The site, http://www.makinghomeaffordable.gov, usefully arranges in one place information on the two-pronged approach of the new initiative.

There's the refinancing part, designed to help homeowners who are paying their mortgages on time but are not able to refinance at the current low mortgage rates because of a decrease in the value of their homes.

Under the refinancing section, eligible first mortgage loans can't exceed 105 percent of the current market value of the home. For example, if your home is worth $200,000 but you owe $210,000 or less, you may qualify. There's no help to renegotiate a second home loan.

The second prong is aimed at homeowners who are struggling to make their monthly mortgage payments because their interest rates have increased or their incomes have been reduced.
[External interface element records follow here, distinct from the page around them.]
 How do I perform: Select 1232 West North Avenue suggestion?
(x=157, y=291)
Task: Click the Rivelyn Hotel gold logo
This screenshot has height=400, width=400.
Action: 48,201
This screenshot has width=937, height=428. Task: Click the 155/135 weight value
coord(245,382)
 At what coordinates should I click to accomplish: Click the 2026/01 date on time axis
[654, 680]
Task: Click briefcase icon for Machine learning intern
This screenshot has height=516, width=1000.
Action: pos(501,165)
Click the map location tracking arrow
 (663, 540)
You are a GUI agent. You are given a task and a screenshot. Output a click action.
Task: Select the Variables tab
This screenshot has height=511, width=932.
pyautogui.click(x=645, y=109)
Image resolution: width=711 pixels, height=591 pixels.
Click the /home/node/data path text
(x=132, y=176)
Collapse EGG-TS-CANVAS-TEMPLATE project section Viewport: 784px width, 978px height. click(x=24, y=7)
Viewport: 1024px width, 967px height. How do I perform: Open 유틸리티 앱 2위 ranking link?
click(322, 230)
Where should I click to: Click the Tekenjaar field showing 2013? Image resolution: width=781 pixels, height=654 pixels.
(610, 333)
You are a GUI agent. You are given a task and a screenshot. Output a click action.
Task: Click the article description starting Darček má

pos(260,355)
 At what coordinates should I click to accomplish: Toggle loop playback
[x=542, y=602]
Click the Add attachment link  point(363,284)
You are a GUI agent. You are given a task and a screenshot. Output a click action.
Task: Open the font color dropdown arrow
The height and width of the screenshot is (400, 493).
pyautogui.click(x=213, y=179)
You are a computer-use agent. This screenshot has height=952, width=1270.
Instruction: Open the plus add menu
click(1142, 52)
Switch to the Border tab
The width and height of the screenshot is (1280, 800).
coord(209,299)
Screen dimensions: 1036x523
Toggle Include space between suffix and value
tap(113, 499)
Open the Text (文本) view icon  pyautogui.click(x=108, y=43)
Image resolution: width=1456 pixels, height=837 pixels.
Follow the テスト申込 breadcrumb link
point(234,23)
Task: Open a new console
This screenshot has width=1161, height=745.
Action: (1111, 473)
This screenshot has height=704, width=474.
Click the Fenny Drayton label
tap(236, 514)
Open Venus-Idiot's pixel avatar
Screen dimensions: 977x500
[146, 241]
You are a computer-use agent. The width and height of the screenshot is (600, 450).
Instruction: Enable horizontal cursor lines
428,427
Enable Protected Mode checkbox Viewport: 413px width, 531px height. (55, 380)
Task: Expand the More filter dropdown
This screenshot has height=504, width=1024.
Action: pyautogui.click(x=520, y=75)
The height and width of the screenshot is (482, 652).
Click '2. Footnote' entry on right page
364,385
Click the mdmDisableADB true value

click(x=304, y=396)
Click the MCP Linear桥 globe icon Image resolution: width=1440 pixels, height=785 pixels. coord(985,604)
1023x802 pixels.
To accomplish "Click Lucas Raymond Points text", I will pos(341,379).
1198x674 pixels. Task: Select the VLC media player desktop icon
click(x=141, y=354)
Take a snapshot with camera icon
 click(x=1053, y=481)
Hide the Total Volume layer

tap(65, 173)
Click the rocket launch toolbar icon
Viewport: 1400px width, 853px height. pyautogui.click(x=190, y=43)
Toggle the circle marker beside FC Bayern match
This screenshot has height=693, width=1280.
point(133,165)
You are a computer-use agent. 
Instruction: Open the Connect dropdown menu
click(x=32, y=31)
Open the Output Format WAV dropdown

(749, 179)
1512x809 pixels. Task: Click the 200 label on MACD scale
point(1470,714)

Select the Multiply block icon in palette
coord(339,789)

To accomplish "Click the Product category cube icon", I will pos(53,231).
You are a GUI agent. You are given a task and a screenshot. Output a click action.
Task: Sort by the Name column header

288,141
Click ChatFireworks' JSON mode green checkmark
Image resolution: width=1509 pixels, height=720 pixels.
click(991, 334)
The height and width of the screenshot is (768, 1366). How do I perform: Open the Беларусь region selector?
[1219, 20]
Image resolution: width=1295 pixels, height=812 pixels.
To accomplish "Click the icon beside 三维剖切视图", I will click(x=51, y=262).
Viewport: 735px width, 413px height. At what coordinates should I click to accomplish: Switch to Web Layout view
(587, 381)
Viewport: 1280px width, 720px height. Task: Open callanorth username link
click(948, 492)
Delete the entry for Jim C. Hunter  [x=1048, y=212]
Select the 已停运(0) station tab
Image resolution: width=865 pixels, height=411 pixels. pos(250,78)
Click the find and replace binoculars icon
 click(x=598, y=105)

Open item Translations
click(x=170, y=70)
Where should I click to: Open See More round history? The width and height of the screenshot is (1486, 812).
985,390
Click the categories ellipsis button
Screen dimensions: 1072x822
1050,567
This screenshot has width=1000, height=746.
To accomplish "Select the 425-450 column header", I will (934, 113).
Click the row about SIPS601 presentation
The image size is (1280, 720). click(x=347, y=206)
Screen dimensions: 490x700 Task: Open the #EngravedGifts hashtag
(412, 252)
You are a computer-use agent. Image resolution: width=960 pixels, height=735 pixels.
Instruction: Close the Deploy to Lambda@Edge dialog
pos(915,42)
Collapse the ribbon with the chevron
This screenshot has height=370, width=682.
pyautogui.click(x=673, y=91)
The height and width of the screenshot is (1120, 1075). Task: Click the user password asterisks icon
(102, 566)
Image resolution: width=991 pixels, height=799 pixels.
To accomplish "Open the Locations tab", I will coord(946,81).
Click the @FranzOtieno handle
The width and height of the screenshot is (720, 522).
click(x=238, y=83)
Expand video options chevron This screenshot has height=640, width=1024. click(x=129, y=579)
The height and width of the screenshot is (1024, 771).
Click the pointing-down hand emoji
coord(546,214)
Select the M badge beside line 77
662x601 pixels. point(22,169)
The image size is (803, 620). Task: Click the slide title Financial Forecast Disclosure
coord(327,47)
This part aims to modify terms to get homeowners to a point where their monthly first lien mortgage payment is not more than 31 percent of their gross, or pretax, monthly income. In my view, affordable would be to use a person's net, or take-home, monthly income, but that would just make too much sense.

On the Web site, you'll find a calculator where you can estimate what your modified mortgage payment would be using the new 31 percent guideline.

One of the good things about this site is the page containing frequently asked questions. Read them carefully because this is where you'll find details of the programs and all the caveats.

For example, as explained by the Treasury under the modification program, you have to show you can successfully make your payments for three months. If you stay current at the end of the trial period, the interest rate you receive will stay fixed for five years. The federal government is providing incentives for loan servicers to offer interest rates as low as 2 percent so a borrower's monthly payment hits that 31 percent mark.

The Treasury says if a 2 percent interest rate does not result in a payment that is affordable, your servicer could extend your loan to 40 years, defer repayment on a portion of the amount you owe, or forgive a portion of your mortgage debt. But the latter option is completely up to the discretion of the servicer. The program does not require principal forgiveness.

Under the modification part of the program, starting in the sixth year the interest rate may increase no more than one percentage point per year until it reaches the rate cap indicated in your modification agreement. This cap can never be higher than the market rate on the day your loan was modified.

Depending on which program fits your needs, you can take a quick, four- or five-question test to see if you qualify for help. If your answers show you're eligible, you're taken to a page with a checklist of the documents you will need when contacting your loan servicer.

On this same page, you get this message from the Treasury: "Please be patient. Lenders and servicers have started to implement the program and there may be a slight delay before they are prepared to process all applications."